Ratios aren't symmetrical: reducing by half and then increasing by half leaves you with less than the original amount. That's mathematics. Trying to change it because you prefer symmetry gets you a choice of free admittance to the Flat Earth Society AGM or a poster about the geocentric model of the universe. What it doesn't get you is a passing grade.
Besides, the symmetry already exists here: we use the same starting point (the original quantity) always. If something increases from $1 to $2, you don't say it increased by 50%. Similarly, it's illogical to say that something decreasing from $1 to $0.50 has been reduced by 100%. However, this seems to be a common marketing blunder amongst people wanting to show how extreme something is.

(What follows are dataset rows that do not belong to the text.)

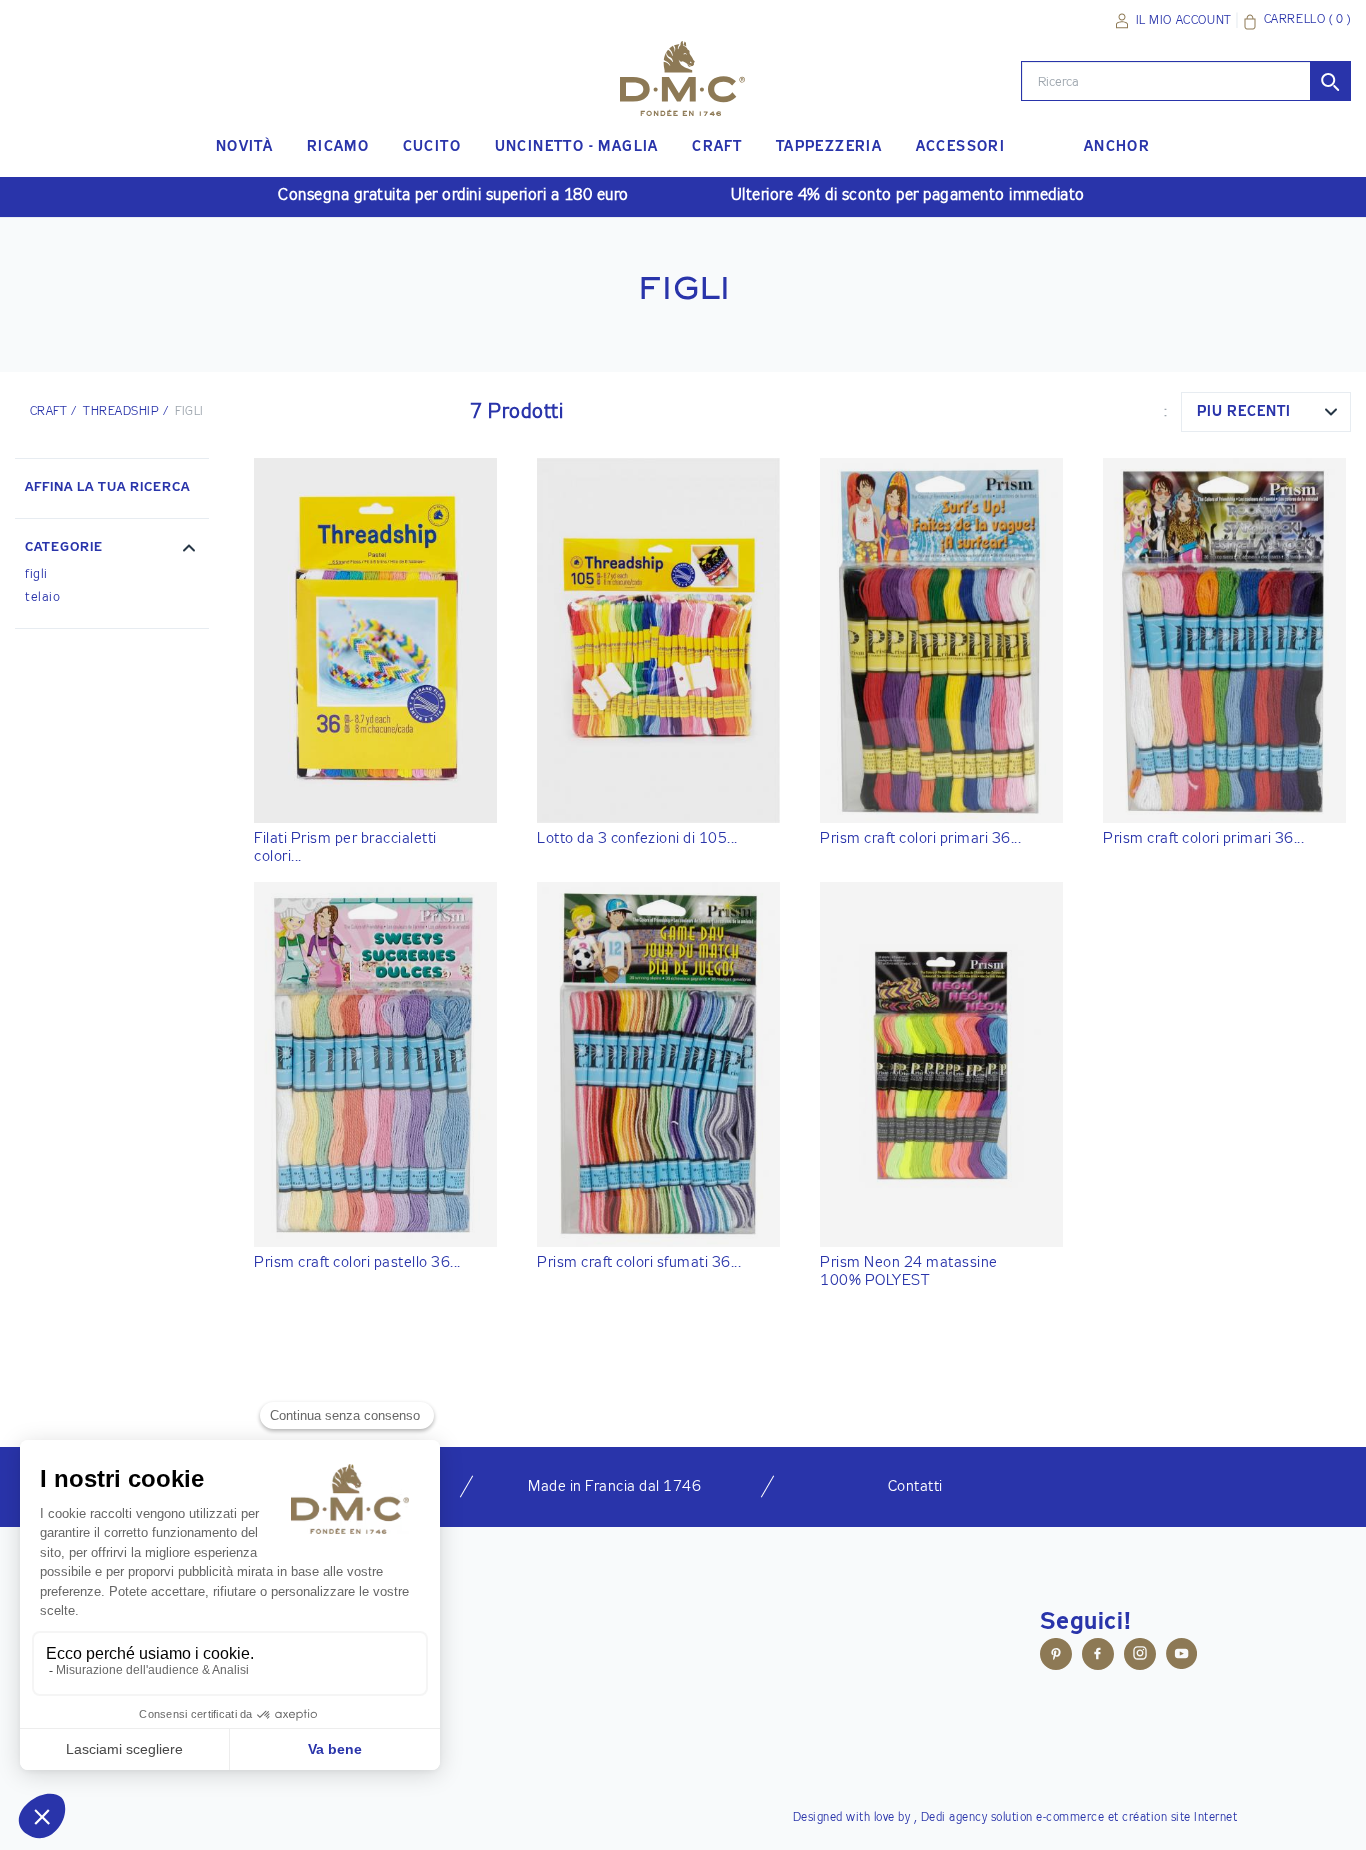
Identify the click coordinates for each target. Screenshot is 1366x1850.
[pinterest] (1056, 1657)
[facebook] (1098, 1657)
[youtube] (1182, 1656)
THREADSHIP (121, 412)
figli (36, 574)
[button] (112, 550)
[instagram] (1140, 1657)
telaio (42, 597)
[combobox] (1266, 412)
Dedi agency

Yeah, David M Peterson doesn't deserve this grief. He having a Zippy the Pinhead ("somebody pinch me!") moment and just made a quick note on a blog. I'll admit that I'm taking a slightly cheap shot just to have a rant. Still, it's the third time in the past day or so that I've seen this nonsense and this was the only case with a URL attached. And it's my blog. Just because your government uses this kind of arithmetic to create fiscal policy, doesn't mean you're allowed to use it in computer science.
Oh, and, in passing... Amazon Web Service's price change is a pretty sweet deal.